Distinguished faculty members in multiple departments at Kettering University have received about $40,000 each, for a total of $240,000 over the last two years, from the Kern Entrepreneurial Engineering Network (KEEN) to embed and incorporate various aspects of innovation and entrepreneurship mindset into their individual engineering and science courses.
“Our goal as an institution is to help students develop an entrepreneurial mindset regardless of their choice of major,” said Dr. Massoud Tavakoli, professor of Mechanical Engineering and Director of the Innovation to Entrepreneurship program at Kettering. “Whether it’s an engineering, biomedical science, business or liberal studies classroom – we want to make sure that it includes an entrepreneurial tilt so our students can develop a mindset that focuses on identifying opportunities for creating value for the world around them using the technologies that they learn and use every day.”
Dr. Patrick Atkinson is one of seven Kettering University faculty who have received funding from KEEN in the last two years.
Kettering faculty members receiving grants as principle investigators from KEEN are:
- Dr. Michelle Ammerman, Applied Biology
- Dr. Patrick Atkinson, Mechanical Engineering
- Dr. Theresa Atkinson, Mechanical Engineering
- Dr. Gianfranco DiGiuseppe, Mechanical Engineering
- Dr. Daniel Ludwigsen, Physics
- Professor Art Demonte, Business
- Dr. Nozar Tabrizi, Computer Engineering
Established in 2006 with support from the Kern Family Foundation in Milwaukee, KEEN’s mission is to graduate engineers with an entrepreneurial mindset so they can create personal, economic and societal value through a lifetime of meaningful work. The long-term goal is for these new engineers to catalyze a transformation in the workforce and to build economic and technical commerce in their communities.

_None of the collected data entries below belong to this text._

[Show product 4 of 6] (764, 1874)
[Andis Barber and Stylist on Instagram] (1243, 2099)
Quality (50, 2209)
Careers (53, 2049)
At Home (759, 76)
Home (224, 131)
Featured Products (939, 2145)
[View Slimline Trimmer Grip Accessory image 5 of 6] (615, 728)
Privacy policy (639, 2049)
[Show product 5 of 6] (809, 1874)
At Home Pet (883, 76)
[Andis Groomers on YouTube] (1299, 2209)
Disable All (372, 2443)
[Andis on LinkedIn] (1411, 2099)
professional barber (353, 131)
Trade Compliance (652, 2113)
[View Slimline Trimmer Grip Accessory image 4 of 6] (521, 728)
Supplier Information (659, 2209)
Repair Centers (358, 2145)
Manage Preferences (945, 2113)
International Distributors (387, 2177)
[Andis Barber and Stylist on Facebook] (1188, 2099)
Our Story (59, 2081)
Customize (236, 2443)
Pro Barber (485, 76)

The individual grants will be used by faculty members to develop new techniques and curriculum components in their classrooms to incorporate entrepreneurship elements such as: identifying opportunities, defining problems, design and system engineering, communications, scaling a business endeavor, marketing and acquiring funding.
“As faculty members, it is our responsibility to open students’ minds to develop something innovative and new,” said Dr. Mohammad Torfeh. “In order to do that, we have to change how we teach and funding from KEEN will help faculty transform their classrooms at Kettering to better prepare students.